Int. J. Environ. Res. Public Health 2020, 17(8), 2745; https://doi.org/10.3390/ijerph17082745
Submission received: 19 March 2020
/
Revised: 9 April 2020
/
Accepted: 15 April 2020
/
Published: 16 April 2020
(This article belongs to the Special Issue Sedentary Behaviour and Physical Activity in the Workplace)
Abstract
:Virtual runs (real running or walking activities using online recording platforms) have been popular in the digital age and could have the potential to promote physical activity (PA) in workplaces. We investigated the effects of a virtual-run intervention (VRI) on PA and body compositions among university employees. A three-phase intervention was conducted over 6 months: 0 (pre-intervention), 1 (during intervention), and 2 (post-intervention). Exercise stages of change were assessed in phases 0 and 2. Body compositions (body weight, body mass index, fat mass, percentage of fat mass, fat-free mass, and percentage of fat-free mass) were assessed in phases 0, 1, and 2. Running and walking times were recorded through a mobile application. Forty-seven participants completed the VRI. The number of participants at the maintenance stage increased from 34.04% in phase 0 (n = 16) to 63.83% in phase 2 (n = 30). None of the changes in body compositions were significant (p > 0.05). The median running and walking time among participants at the maintenance stage was 151.85 (interquartile range, 109.15) min/week. Future research should focus on approaches to improve the efficacy of VRIs and their effects on health outcomes.
1. Introduction
Physical inactivity or insufficient physical activity (PA) is a global public health challenge [1,2]. Worldwide, more than one-fifth of adults are insufficiently physically active [1]. One possible reason for physical inactivity is a busy lifestyle and heavy workload [3,4]. White collar and professional workers spend a large proportion of their working time on light-intensity PA and sedentary behaviors [5,6]. Specifically, university employees are likely to be sedentary, physically inactive, and have a high prevalence of high body mass index (BMI) and blood pressure [7]. Fountaine et al. investigated occupational sitting and PA among four categories of university employees (administration, faculty, staff, facilities management) [8]. They showed that most university employees participated in low levels of leisure-time PA and spent ~75% of a workday on sitting activities (except facilities-management workers) [8].

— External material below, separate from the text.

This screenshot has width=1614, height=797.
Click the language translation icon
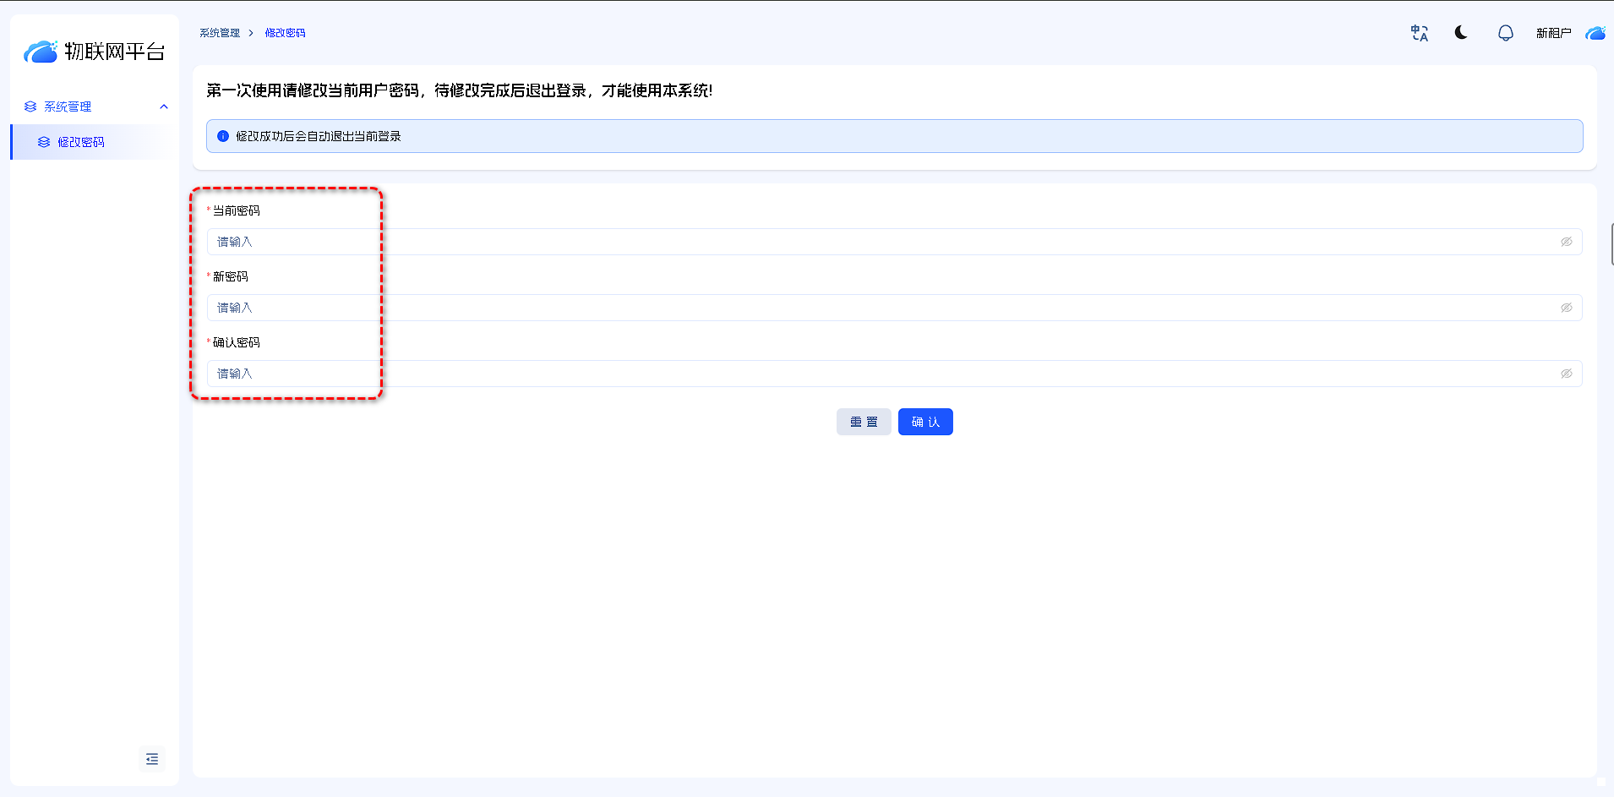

Promoting PA in workplaces is a potential approach to increase PA and improve health outcomes among employees [9,10,11]. Moreover, a systematic review by Grimani and colleagues showed that health-promotion interventions in the workplace, including PA and nutrition, can improve productivity, work performance, and workability [12]. Intervention patterns to promote PA in workplaces are diverse [13]. In a context of a university worksite, Butler and colleagues presented the positive effects of an intervention on daily step counts and cardiovascular health outcomes [14]. Promoting PA among employees in university worksites requires the understanding of specific barriers to participation in health-promotion programs [15].
Virtual runs or virtual races have become popular in recent years [16]. Each virtual run consists of different components and characteristics [17,18]. A virtual run has not been defined clearly. In general, a virtual run is defined as a running or walking activity using an online platform to record activities. Specifically, a virtual run needs a real running or walking activity (a real activity) and an online recording platform (a virtual platform). Participants use a time-based goal (e.g., run or walk for 30 days) or a distance-based goal (e.g., run or walk for 100 km).
The possible advantages of virtual runs are flexibility (participants can run or walk at any time and place) and the recording systems. This setup can help participants adjust their PA strategies and achieve PA goals. However, there is a knowledge gap of the effects of virtual runs on PA and health outcomes. We investigated the effects of a workplace-based virtual-run intervention (VRI) on PA and body compositions among university employees.
2. Materials and Methods
2.1. Study Design
A pre- and post-intervention study was conducted between March and October 2019. The study consisted of three phases: (i) phase 0 (pre-intervention); (ii) phase 1 (during intervention); (iii) phase 2 (post-intervention).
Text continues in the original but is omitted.